Desiring God 2009 National Conference

These are notes from the session, not a manuscript.

I'd like to begin by reading a passage of Scripture that I'd like to believe was Calvin's favorite. As I've been reading Calvin getting ready for this talk, a common theme kept coming up over and over again: John 17:3. "Now this is eternal life, that they may know you, the only true God, and Jesus Christ, whom you have sent." Let's pray.

At 12 years of age, Kim Guan He became a pilgrim. Born into an aristocratic family in the 1930's, Kim led a privileged life. He and his family lived in the main house and his extended family lived in the compound. When I asked him what he remembered about his childhood, he said the only thing he remembered were his mother's cries. His father regularly beat her because of her inability to bear more children. Kim would rush to his mother's room to keep her from being beat, but he would get beat himself. When he was 12, he woke up to his house being on fire. He ran outside and found his father holding the torch. His father said, "Leave now or die." "What are you doing, Father? Have you gone mad?"

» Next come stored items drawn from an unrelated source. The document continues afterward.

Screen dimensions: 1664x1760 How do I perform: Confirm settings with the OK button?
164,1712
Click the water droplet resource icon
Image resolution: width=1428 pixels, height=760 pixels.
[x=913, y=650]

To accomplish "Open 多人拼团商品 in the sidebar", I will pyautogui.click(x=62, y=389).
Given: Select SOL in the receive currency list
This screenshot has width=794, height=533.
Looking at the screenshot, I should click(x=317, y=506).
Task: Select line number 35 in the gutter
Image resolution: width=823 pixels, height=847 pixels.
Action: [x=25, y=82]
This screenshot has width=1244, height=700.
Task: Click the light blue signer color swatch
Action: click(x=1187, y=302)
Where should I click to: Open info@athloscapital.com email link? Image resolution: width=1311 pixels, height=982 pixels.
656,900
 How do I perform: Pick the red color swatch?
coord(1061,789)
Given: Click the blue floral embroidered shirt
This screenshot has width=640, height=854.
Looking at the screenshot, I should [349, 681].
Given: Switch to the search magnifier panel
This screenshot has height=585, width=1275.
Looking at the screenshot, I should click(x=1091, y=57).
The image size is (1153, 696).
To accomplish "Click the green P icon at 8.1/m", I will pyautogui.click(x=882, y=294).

The extended family wanted to help but couldn't do anything. Kim could only watch as his mother grabbed whatever she could and grab his hand. Kim was banished from his home and became a homeless pilgrim.

John Calvin likewise was a pilgrim. He was a Christian. I think this is the best way to get a handle on Calvin's life.

Calvin was a faith-possessed pilgrim with a singular passion to know God and to make him known. Through this brief introduction to Calvin, my prayer is that you as a Christian pilgrim would also be able to taste and see the same grace and glory that thoroughly transformed this 16th century Christian pilgrim.

We'll be making two stops throughout Calvin's life: 1) Knowing God (Calvin the Student and Scholar of the Word). Calvin was convinced that the core of our worship for God and work of God must be based on the Word of God. It was in the Word that he came to know the depths of his own sin and the power of Christ for his salvation and how to live as a pilgrim in this sin-cursed world.

The second stop: 2) Making God Known (Calvin the Shepherd and Servant of the Church and the World). All the hours Calvin spent in his study of the Word were for one purpose: to make God known through his life and ministry.

First stop. Calvin was born into a middle-class family. He father wanted him to study law. He went to different schools for four or five years. The switch in schools provided for John the sharpening of his mind as well as the Renaissance pursuit of ancient sources. John published his first work, a commentary on Seneca, at 23 years of age.

As the story continues, Calvin didn't remain a student of the classics. Something happened that transformed his life: he came face to face with the Lord of glory. He would never be the same again.

Calvin doesn't talk a lot about his conversion in his writings. He was all about someone else's glory, not his own. From what we do know, sometime in his 20's he came into contact with the writings of people like Luther and started to study the Scriptures. He came face to face with the depth of his sin and the wrath of God. Then he discovered the gospel and the grace of Jesus. A student and scholar of the classics became a student and scholar of the Word of God.

Calvin's prime motive from that time on came to be "zeal to illustrate the glory of God."

While we don't have many details regarding his conversion, we do know that it came rather suddenly. Calvin became gripped with the power of the gospel as it was presented in the context of a church that needed reform. His conversion began a period of fleeing religious persecution in France. In his 20's Calvin became a pilgrim on the run.

Calvin's conversion marked the writing of his first major Christian book: The Institutes of the Christian Religion. Though Calvin wanted to spend his life shut away in his study, he knew that it was one thing to know God and another thing to make him known. The Institutes was an introduction to the Christian faith and was an outline to what Calvin himself saw as important: the sufficiency of Scripture and submission to those Scriptures.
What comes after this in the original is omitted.